WHAT TO PRODUCE |
All of the data below is to be written out again exactly.

============

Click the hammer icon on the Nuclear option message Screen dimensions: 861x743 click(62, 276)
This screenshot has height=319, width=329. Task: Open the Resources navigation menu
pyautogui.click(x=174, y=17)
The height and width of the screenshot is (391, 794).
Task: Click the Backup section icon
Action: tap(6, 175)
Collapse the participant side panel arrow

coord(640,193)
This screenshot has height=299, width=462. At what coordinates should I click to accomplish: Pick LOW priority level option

============

OUTPUT FOR THIS EXERCISE |
Click the hammer icon on the Nuclear option message Screen dimensions: 861x743 click(62, 276)
This screenshot has height=319, width=329. Task: Open the Resources navigation menu
pyautogui.click(x=174, y=17)
The height and width of the screenshot is (391, 794).
Task: Click the Backup section icon
Action: tap(6, 175)
Collapse the participant side panel arrow

coord(640,193)
This screenshot has height=299, width=462. At what coordinates should I click to accomplish: Pick LOW priority level option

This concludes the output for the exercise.